The relationship between alternative medication possession ratio thresholds and outcomes: Evidence from the use of glatiramer acetate

Document Type

Journal Article

Publication Date



Journal of Medical Economics


Volume 14, Issue 6

Inclusive Pages



Immunosuppressive Agents--economics; Immunosuppressive Agents--therapeutic use; Medication Adherence--statistics & numerical data; Multiple Sclerosis, Relapsing-Remitting--drug therapy; Peptides--economics; Peptides--therapeutic use; Health Care Costs; Prescription Drug Policy



To examine how changes in the medication possession ratio (MPR) affect the probability of multiple sclerosis (MS) relapses and total and MS-related charges among patients treated with glatiramer acetate (GA).


Data were obtained from i3 InVisionTM Data Mart for January 1, 2006 through March 31, 2010. Patients were included if they were diagnosed with MS, initiated therapy with GA, and had continuous insurance coverage from 6 months prior through 24 months after initial use of GA (n = 839). Multivariate regressions which controlled for patient characteristics examined the association between achievement of alternative MPR goals and patient relapses and charges.

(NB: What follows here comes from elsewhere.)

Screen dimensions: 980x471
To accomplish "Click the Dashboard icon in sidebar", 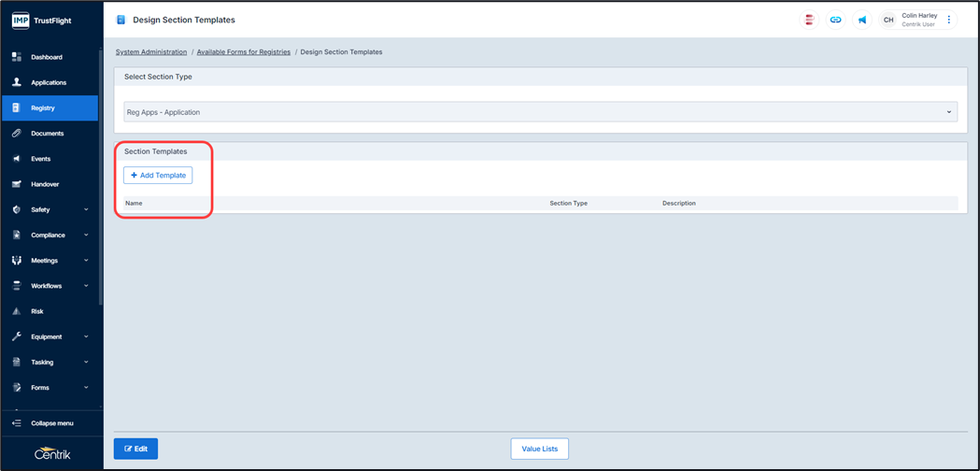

Patients who achieved an MPR of at least 0.7 had significantly lower odds of relapse than those with MPR thresholds below 0.7, with achievement of a threshold of 0.7, 0.8, or 0.9, associated with an odds ratio of relapse of 0.545 (95% CI= 0.351–0.824), 0.568 (95% CI= 0.371–0.870), and 0.421 (95% CI= 0.260–0.679), respectively. Attaining higher MPR thresholds resulted in larger reductions in direct medical charges, excluding GA and other MS-related drugs. MPR of 0.25 was associated with $1699 lower 2-year total direct medical charges (p = 0.009) while a threshold of 0.95 was associated with $2136 lower total charges (p < 0.001), compared to patients not reaching these respective thresholds. MPR of 0.90 was associated with $986 lower MS-related charges than for those with MPR< 0.90 (p = 0.050). Results also revealed an association between patient adherence to GA and statistically significant reductions in charges for specific components of care.


Results are generalizable only to patients with medical and prescription benefit coverage without regard for functional status.


As adherence improved the odds of relapse decreased and charge offsets generally increased. Results suggest that, despite higher costs associated with increased usage of GA, patient outcomes are improved and there are cost-offsets associated with adherent use of GA.